20. A set of calibration/reference standard components according to claim 19, comprising gripping means attached to at least one end of the individual shells for use in handling each of the individual shells.

21. A set of calibration/reference standard components according to claim 14 in combination with a material analyzer that has a measurement region of a given dimension in a direction in which the material specimen is transported through the measurement region during measurement of the properties of the material specimen, wherein the individual shells are longer than the given dimension of the measurement region in the direction in which the material specimen is transported through the measurement region so that gripping means attached to at least one end of the individual shells can be disposed outside the measurement region when the individual shells are disposed within the measurement region with their respective longitudinal axes approximately aligned with said given direction.

22. A set of calibration/reference standard components according to claim 19, wherein some of the individually packaged calibration/reference standard components have a different lateral dimension than some of the other the individually packaged calibration/reference standard components.

23. A set of calibration/reference standard components according to claim 19, wherein some of the individually packaged calibration/reference standard components have a different lateral dimension and a different chemical composition than some of the other individually packaged calibration/reference standard components.

24. A set of calibration/reference standard components according to claim 19, wherein some of the individually packaged calibration/reference standard components have a different chemical composition than some of the other individually packaged calibration/reference standard components.

25. A set of calibration/reference standard components according to claim 19, wherein at least one end of the packaging of each of the calibration/reference standard components displays a color code indicating the chemical composition of the respective calibration/reference standard component.

26. A set of calibration/reference standard components according to claim 19, wherein a common exterior location on the packaging of the calibration/reference standard components displays color codes indicating the chemical composition of the respective calibration/reference standard components.

27. A set of calibration/reference standard components according to claim 19, wherein the individual shells include a filler material disposed between the standard component of said known chemical composition and at lest one end of the shell.

28. A set of calibration/reference standard components according to claim 19, wherein the individual shells are tubular and of approximately uniform lateral dimensions in a portion of the shell that contains the standard component of said known chemical composition.

29. A set of calibration/reference standard components according to claim 19, wherein the individually packaged calibration/reference standard components are packaged for unaided handling by one person.

Description:

BACKGROUND OF THE INVENTION

[0001] The present invention generally pertains to calibration and/or validation of the calibration of a material analyzer, and is particularly directed to the calibration/reference standard used for such calibration or validation.

[0002] Material analyzers are used to measure the elemental content of material specimens, such large quantities of chemicals, minerals, coal, cement, grains, etc., which usually are moving on a conveyor system or in pipeline.
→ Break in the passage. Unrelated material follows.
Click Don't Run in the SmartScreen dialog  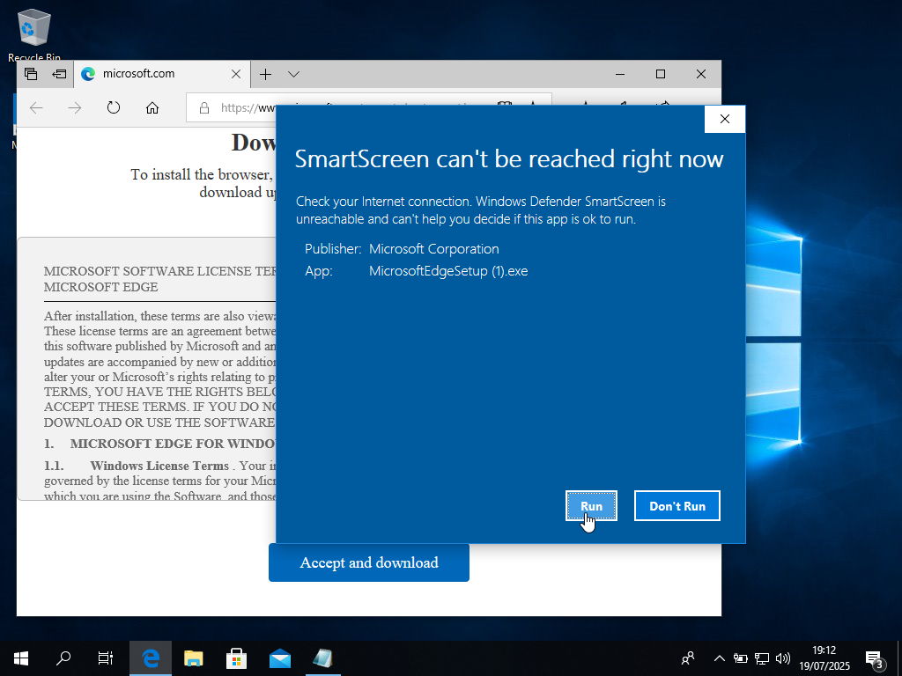coord(677,505)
A material analyzer has a measurement region and measurement apparatus for measuring properties of a material specimen occupying a given portion of the measurement region. In one type of material analyzer, the material specimen is transported through the measurement region within a chute. This type of material analyzer is described in U.S. Pat. No. 4,582,992. In another type of material analyzer, the material specimen is transported through the measurement region on a conveyor belt. This type of material analyzer is described in U.S. Pat. No. 5,825,030. In these prior patents, the measurement region is referred to as an activation region.
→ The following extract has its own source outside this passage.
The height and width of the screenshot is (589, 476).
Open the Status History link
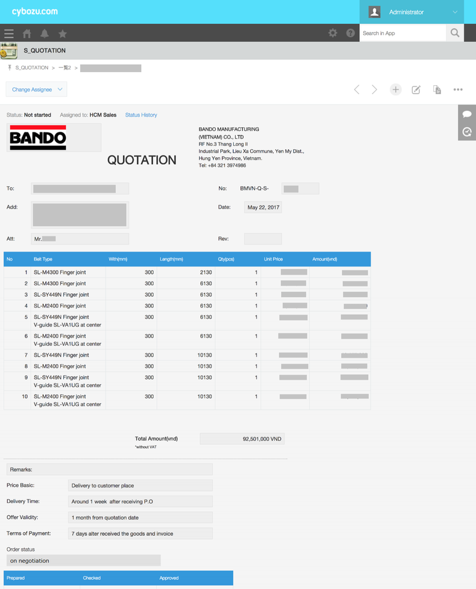pyautogui.click(x=141, y=115)
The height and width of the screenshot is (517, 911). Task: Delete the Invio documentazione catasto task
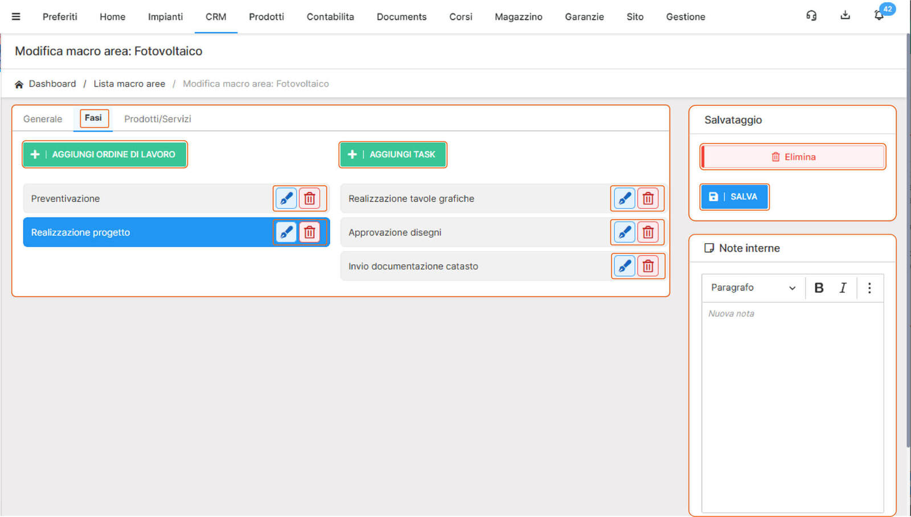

[0003] It is necessary to frequently calibrate and validate the calibration of material analyzers by using calibration/reference standards of material whose chemical compositions are known and permanent. A known method of calibrating and/or validating the calibration of a material analyzer comprises the steps of:

[0004] (a) placing a calibration/reference standard of known chemical composition within the measurement region of the analyzer to simulate the occupancy of the given portion of the measurement region by the material specimen;

[0005] (b) making measurements with the measurement apparatus of the analyzer while the calibration/reference standard is within the measurement region; and

[0006] (c) calibrating or validating the calibration of the measurement apparatus in accordance with said measurements.

[0007] The chemical composition of a calibration standard, which is used for calibration, is more precisely defined throughout the standard than the chemical composition of a reference standard, which is used for validation.

[0008] U.S. Pat. No. 4,694,165 describes a calibration standard in the form of a calibration block of known chemical composition, which is dimensioned to be of almost the same cross-sectional size as the interior of a chute through which the material specimen is transported. The calibration block is inserted into the chute to simulate the occupancy by the material specimen of the given portion of the measurement region and which extends both above and below the measurement region when inserted in the chute. The calibration block is of such weight and dimensions that it cannot be placed in the measurement region without the aid of power-operated machines, such as a forklift or a crane. Similarly large calibration/reference standards are used for calibrating and validating the calibration of the type of material analyzer in which the material specimen is transported through the activation region on a conveyor belt. Since such a large type of calibration/reference standard is hard to manipulate, it is difficult to consistently position such a large standard in the measurement region so that the analyzer can measure the properties of the standard in a repeatable fashion. Also the large type of standard is susceptible to breakage, deterioration and segregation.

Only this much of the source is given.